Everyone wants to feel special. Everyone wants to be loved. Every single person just wants to be seen for what they believe they are. Sometimes there’s something dark below all of that want. Pearl is a film that puts that darkness and yearning in the spotlight to tell a twisted tale of trying to “make it”. Ti West and Mia Goth made lightning strike twice with Pearl being so close on the heels of X.
This time the story takes us further back into the life of the first films antagonist, Pearl. The same farm we see in X is the one where most of this story takes place as well. It’s a story of isolation and of this girl who wants anything but. Pearl wants to be a star during the golden age of Hollywood where the film takes its aesthetics from. All of those things that Pearl has bottled up her entire life come crashing down in the film with her need for stardom, sexual urges, and dark intentions bubbling over into a beautiful slow burn horror film.
Once that slow burn finally reaches the end of the rope, it hits the box of dynamite to some of the best performances in any horror movie. Mia Goth deserves an Oscar nomination for some of the scenes in this film. At one moment, the audience almost feels bad for this slasher who just wants to be free of the old family farm. Judy Garland’s Dorothy got to go to Oz, why can’t Mia Goth’s Pearl go to Hollywood? Well, Dorothy didn’t open her film with imapling a small animal but that’s neither here nor there. Without getting into spoilers, there is a scene where Mia Goth gives a monologue that just confesses everything she’s ever done. She simply talks out loud and you watch as every single emotion a human can feel is painted on screen as she wears a vibrant red dress. It’s a harrowing scene that pushes her performance to an unforgettable level. Mia Goth’s Pearl is the only modern day slasher I recognize. She gives a better performance than I’ve ever seen in a horror film.

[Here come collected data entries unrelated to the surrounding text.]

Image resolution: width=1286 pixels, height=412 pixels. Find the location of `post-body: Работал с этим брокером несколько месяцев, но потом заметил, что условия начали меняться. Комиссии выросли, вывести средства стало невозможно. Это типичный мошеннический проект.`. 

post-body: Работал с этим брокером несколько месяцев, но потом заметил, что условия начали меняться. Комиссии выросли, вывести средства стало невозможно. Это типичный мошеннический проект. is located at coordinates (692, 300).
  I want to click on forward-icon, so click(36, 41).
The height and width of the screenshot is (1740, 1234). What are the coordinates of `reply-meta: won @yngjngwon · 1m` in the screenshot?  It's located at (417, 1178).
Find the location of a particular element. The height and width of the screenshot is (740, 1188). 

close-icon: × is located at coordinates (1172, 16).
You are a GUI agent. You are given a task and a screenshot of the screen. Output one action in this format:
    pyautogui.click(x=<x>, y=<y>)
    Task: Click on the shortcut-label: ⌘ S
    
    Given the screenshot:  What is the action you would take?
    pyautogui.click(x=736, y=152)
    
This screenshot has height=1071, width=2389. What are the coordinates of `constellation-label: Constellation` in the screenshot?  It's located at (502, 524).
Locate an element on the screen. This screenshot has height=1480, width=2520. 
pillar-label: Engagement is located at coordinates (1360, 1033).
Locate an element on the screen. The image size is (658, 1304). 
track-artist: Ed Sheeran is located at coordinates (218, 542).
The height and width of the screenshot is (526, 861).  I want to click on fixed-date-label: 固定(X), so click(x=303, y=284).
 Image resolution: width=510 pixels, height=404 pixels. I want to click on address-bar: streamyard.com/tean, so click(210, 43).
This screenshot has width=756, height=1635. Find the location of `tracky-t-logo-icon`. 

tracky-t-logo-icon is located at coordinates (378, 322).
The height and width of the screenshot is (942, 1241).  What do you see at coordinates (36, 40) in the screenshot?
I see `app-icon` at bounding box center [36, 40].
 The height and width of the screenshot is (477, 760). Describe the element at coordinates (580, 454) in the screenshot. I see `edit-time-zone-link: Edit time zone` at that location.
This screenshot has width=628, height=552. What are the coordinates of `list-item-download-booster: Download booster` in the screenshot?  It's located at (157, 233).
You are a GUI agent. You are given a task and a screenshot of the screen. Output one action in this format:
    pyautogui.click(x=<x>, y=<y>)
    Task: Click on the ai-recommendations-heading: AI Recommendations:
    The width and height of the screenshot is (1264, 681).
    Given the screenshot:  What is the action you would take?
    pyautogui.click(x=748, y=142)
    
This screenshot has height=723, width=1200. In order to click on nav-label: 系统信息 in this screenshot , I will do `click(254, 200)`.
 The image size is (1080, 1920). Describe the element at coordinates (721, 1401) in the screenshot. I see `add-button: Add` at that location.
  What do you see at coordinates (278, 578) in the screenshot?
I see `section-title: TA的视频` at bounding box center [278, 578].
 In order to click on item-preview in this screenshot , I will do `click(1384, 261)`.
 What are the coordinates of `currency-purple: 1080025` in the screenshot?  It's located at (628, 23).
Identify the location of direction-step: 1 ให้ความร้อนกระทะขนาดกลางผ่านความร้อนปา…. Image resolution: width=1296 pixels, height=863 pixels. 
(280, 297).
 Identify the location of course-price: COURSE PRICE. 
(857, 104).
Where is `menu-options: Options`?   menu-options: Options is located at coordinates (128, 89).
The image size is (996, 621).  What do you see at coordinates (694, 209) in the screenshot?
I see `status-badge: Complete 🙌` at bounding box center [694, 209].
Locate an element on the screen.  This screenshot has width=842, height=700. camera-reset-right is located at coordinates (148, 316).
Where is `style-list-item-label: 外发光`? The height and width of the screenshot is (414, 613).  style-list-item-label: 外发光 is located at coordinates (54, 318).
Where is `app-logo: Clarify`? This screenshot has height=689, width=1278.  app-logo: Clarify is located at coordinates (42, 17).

The scrip was co-written by Ti West and Mia Goth with brilliant dialogue, a story that unfolds slowly before unraveling like a sleeve of firecrackers, and characters who you crave to know more about. West’s directional style is on full display here with flurries of charismatic genius with the use of golden age Hollywood aesthetics that the story twists into it’s dark world. There are some truly unforgettable shots through the film with some being as simple as a cornfield but there is one of Pearl finding her place on stage in her red dress that lingers in my mind now. The kills of the film are graphic and heart pounding with framing and track shots that will make your eyes bulge from your head hoping that what is about to transpire isn’t going to transpire. The film makes you want the best for the main character but you know that isn’t what’s coming.
There is one sequence that West edits with some very interesting mirror effects and Goth’s character Carrie’s out her darkest deeds that made me lean back in my seat and let out a “wow”. They aren’t like any other edits in the film but they feel so at home for the moment.
Don’t worry that I haven’t mentioned how horny this movie is like I focused on in my X review. You already know it was going to be an erotic roller coaster. There is a sex scene in this film that channels one of the biggest characters in the first technicolor motion picture. After you see it, you’ll be saying “how’s that for paying homage to the greats?” But really, the character has been sheltered for so long that she’s finally taking the chance to express herself in her own violent delights and all sorts of whims.
X was only just released this year so Pearl coming a few months later felt like a one two punch from Ti West and Mia Goth. It’s a horror film that pushes boundaries but never loses its heart or it’s hard on for sex and violence. I’ve got a strong feeling that these two films will be a double feature masterpiece for years to come… unlike the sequel MaXXXine arrives.
If you leave before the credit sequence is over, you deserve whatever hardships come to you in life.